▶ **Text section**:
━━━━━━

‘The Conscience Network’ by Sugata Srinivasaraju chronicles a diasporic protest against Emergency
Book Title: The Conscience Network: A Chronicle of Resistance to a Dictatorship
Author: Sugata Srinivasaraju
It is a curious fact of our politico-intellectual life that the authoritarian moments in democratic systems generally receive much greater attention than democratic moments in authoritarian systems. In the great contest between democracy and authoritarianism, democracy has come to be seen as the norm, and authoritarianism as a deviation from the norm. The imposition of Emergency during 1975-77 is clearly one such moment.
‘The Conscience Network’ gives us a flavour of this conjuncture in Indian politics. It is primarily not the story of the Emergency, nor one of the great resistance against it. It has chosen one slice from the larger story of the Emergency. It tells the story of some Indians living in America who took upon themselves the responsibility of waging an ethical struggle in the US against the excesses of the Emergency.
India in the 1970s had begun its retreat from the exalted heights of the 1950s and ’60s. The hangover of the freedom struggle had begun to fade away. The protagonists of the book, however, still carried the idealism of the previous decades. They nurtured ideas of returning to India and participating in the struggles for social emancipation. They knew that the existence of democracy was virtually a pre-condition for any such struggle. Even the struggle for democracy needed a democratic space, not available in an authoritarian regime. Their patriotism was also wounded by the negative image India acquired in the West because of the Emergency.

━━━━━━

▶ **Problems and tasks**:
A - From the review of The Conscience Network, write out the stretch from "India in the" through "because of the Emergency.".
B - In the review of The Conscience Network, which years does the Emergency span?
You won't need the listing for any of this.

▶ **Material shown**:
━━━━━━

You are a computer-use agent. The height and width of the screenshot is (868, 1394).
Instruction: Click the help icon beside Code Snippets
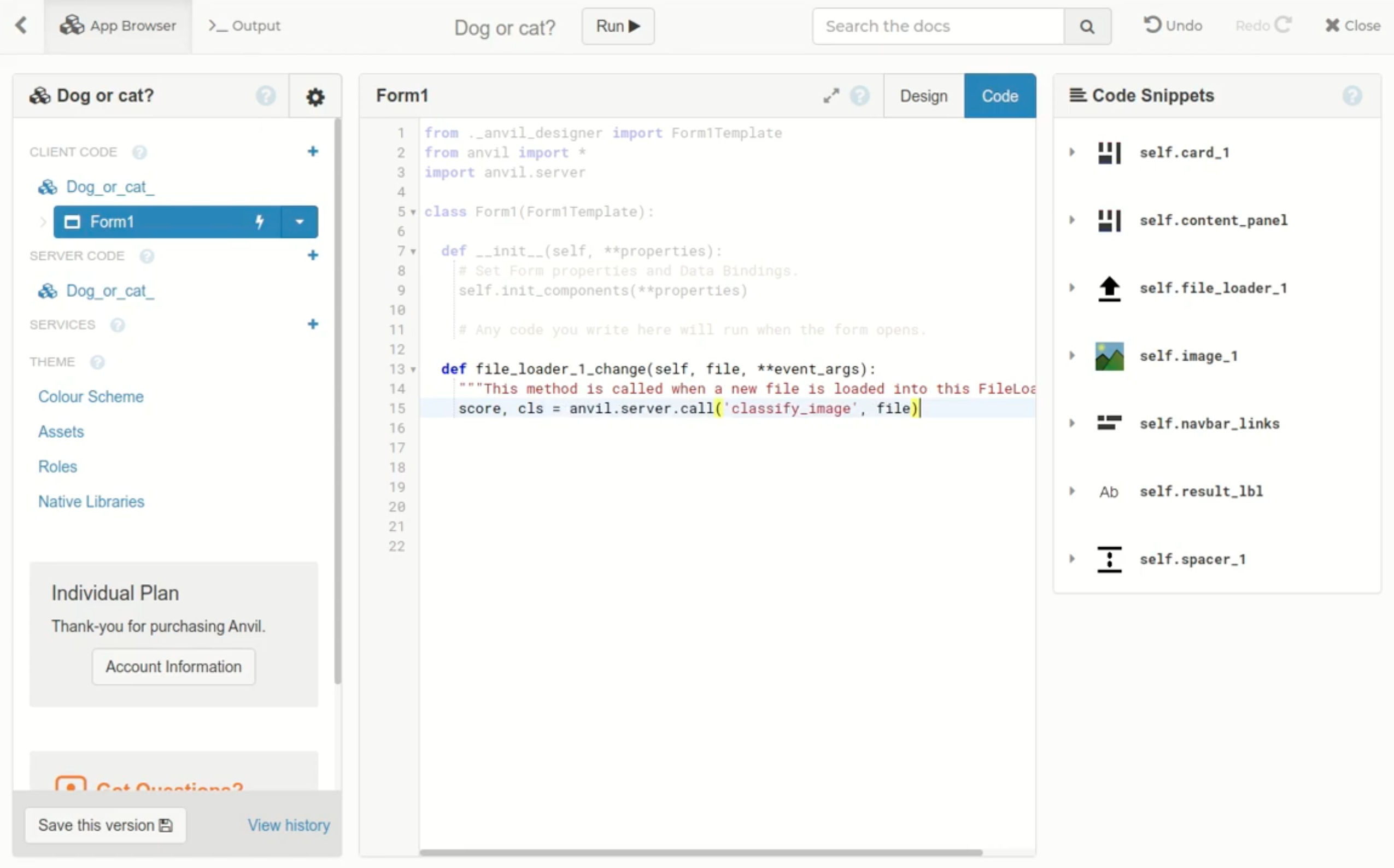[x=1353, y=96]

━━━━━━

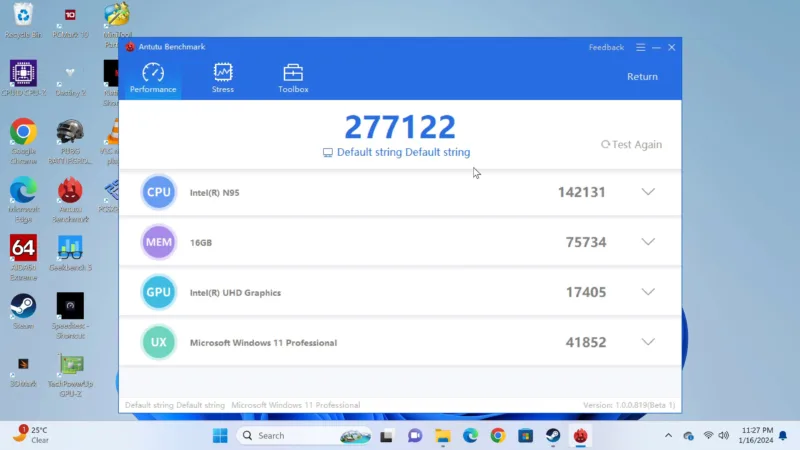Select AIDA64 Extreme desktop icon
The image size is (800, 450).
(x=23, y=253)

━━━━━━

▶ **Answers**:
A -
India in the 1970s had begun its retreat from the exalted heights of the 1950s and ’60s. The hangover of the freedom struggle had begun to fade away. The protagonists of the book, however, still carried the idealism of the previous decades. They nurtured ideas of returning to India and participating in the struggles for social emancipation. They knew that the existence of democracy was virtually a pre-condition for any such struggle. Even the struggle for democracy needed a democratic space, not available in an authoritarian regime. Their patriotism was also wounded by the negative image India acquired in the West because of the Emergency.

B - 1975-77